Saved data entries
━━━━
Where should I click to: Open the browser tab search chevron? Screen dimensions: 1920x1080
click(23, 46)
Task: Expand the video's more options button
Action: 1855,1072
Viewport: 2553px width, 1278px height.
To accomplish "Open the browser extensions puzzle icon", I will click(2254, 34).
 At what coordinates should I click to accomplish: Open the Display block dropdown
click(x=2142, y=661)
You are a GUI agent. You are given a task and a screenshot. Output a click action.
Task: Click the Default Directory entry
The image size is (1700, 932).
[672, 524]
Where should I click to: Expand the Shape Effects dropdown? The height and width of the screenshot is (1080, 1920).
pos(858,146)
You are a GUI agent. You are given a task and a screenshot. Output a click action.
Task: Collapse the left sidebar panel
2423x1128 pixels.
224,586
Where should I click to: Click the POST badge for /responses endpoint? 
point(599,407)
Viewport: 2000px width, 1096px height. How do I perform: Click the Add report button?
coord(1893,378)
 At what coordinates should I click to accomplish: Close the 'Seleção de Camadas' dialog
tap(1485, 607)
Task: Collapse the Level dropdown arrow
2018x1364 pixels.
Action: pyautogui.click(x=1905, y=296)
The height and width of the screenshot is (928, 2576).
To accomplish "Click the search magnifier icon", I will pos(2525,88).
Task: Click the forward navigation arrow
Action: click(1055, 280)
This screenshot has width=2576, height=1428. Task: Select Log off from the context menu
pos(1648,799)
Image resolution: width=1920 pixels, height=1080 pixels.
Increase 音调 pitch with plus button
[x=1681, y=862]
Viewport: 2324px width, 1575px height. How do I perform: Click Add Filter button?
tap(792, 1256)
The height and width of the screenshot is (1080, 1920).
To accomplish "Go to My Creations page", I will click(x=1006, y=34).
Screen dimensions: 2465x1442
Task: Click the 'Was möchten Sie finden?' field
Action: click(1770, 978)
━━━━
• _BRIEF_:
Without any change, reproduce the data in full.

• _OUTPUT FOR THIS EXERCISE_:
Where should I click to: Open the browser tab search chevron? Screen dimensions: 1920x1080
click(23, 46)
Task: Expand the video's more options button
Action: 1855,1072
Viewport: 2553px width, 1278px height.
To accomplish "Open the browser extensions puzzle icon", I will click(2254, 34).
 At what coordinates should I click to accomplish: Open the Display block dropdown
click(x=2142, y=661)
You are a GUI agent. You are given a task and a screenshot. Output a click action.
Task: Click the Default Directory entry
The image size is (1700, 932).
[672, 524]
Where should I click to: Expand the Shape Effects dropdown? The height and width of the screenshot is (1080, 1920).
pos(858,146)
You are a GUI agent. You are given a task and a screenshot. Output a click action.
Task: Collapse the left sidebar panel
2423x1128 pixels.
224,586
Where should I click to: Click the POST badge for /responses endpoint? 
point(599,407)
Viewport: 2000px width, 1096px height. How do I perform: Click the Add report button?
coord(1893,378)
 At what coordinates should I click to accomplish: Close the 'Seleção de Camadas' dialog
tap(1485, 607)
Task: Collapse the Level dropdown arrow
2018x1364 pixels.
Action: pyautogui.click(x=1905, y=296)
The height and width of the screenshot is (928, 2576).
To accomplish "Click the search magnifier icon", I will pos(2525,88).
Task: Click the forward navigation arrow
Action: click(1055, 280)
This screenshot has width=2576, height=1428. Task: Select Log off from the context menu
pos(1648,799)
Image resolution: width=1920 pixels, height=1080 pixels.
Increase 音调 pitch with plus button
[x=1681, y=862]
Viewport: 2324px width, 1575px height. How do I perform: Click Add Filter button?
tap(792, 1256)
The height and width of the screenshot is (1080, 1920).
To accomplish "Go to My Creations page", I will click(x=1006, y=34).
Screen dimensions: 2465x1442
Task: Click the 'Was möchten Sie finden?' field
Action: click(1770, 978)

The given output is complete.